A number of companies are developing the technology to 3D print or create new tissues and organoids. The technology could potentially be further developed to create whole organs.

Here are some of the companies in the space:

  • Organovo ($ONVO): A publicly traded company based in the US that does 3D bioprinting of tissues that mimic key aspects of human biology and disease. Their goal is to use these tissues for therapies or for drug discovery research.
  • Lygenesis (private): One of the companies funded by Mellon’s Juvenescence, they are growing human tissues, organoids, and possibly whole organs in lymph node bioreactors.
  • Cellink ($CLNK-B): They develop bio-inks and bioprinters used to culture different cell types.

Young blood factors

Yes, the blood boys from HBO’s Silicon Valley are based on real science. In 2005, Tom Rando at Stanford University made the discovery that a young mouse could restore the liver and muscles of an older mouse by surgically conjoining the two mice together. Companies are currently developing technologies around young blood, which is believed to explain the observed rejuvenation. Here are some companies working in this area:

  • Alkahest (private) : Developing the technology to decode the plasma proteome to find “chronokines” targets– blood factors that increase or decrease with age — to treat degenerative diseases.
  • Nugenics (private) : The company that will be commercializing the young plasma factors that were claimed to have reversed the epigenetic age of old mice.
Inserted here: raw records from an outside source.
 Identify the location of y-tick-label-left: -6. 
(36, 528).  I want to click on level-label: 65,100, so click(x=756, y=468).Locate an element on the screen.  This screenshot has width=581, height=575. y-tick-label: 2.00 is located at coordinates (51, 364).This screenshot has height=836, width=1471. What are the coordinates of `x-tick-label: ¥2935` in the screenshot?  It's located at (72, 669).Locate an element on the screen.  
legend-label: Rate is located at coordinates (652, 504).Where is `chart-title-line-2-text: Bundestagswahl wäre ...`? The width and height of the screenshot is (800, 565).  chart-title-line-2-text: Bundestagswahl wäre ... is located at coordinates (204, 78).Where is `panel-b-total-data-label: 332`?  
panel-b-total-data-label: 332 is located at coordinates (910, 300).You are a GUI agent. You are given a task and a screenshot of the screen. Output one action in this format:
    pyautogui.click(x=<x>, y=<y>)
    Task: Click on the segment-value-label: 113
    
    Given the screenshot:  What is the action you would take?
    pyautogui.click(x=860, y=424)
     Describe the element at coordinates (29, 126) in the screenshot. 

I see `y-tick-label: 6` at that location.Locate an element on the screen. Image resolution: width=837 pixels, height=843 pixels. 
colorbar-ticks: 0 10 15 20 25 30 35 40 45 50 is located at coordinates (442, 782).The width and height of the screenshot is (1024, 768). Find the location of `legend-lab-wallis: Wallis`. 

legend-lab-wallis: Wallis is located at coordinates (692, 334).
Stem Cell and other Cellular Therapies

Stem cells are cells that can be differentiated into different types of cells and represent a promising modality for longevity therapeutics and tissue regeneration. Here are some longevity biotech companies working in this space:

Mesoblast Therapeutics ($MESO): This Australian company develops allogenic cellular technologies using mesenchymal lineage stem cells to treat a wide range of diseases.

AgeX ($AGE): This US-based pre-clinical company is backed by Jim Mellon, develops stem cell and induced tissue regeneration technologies to possibly target cardiac ischemia and diabetes.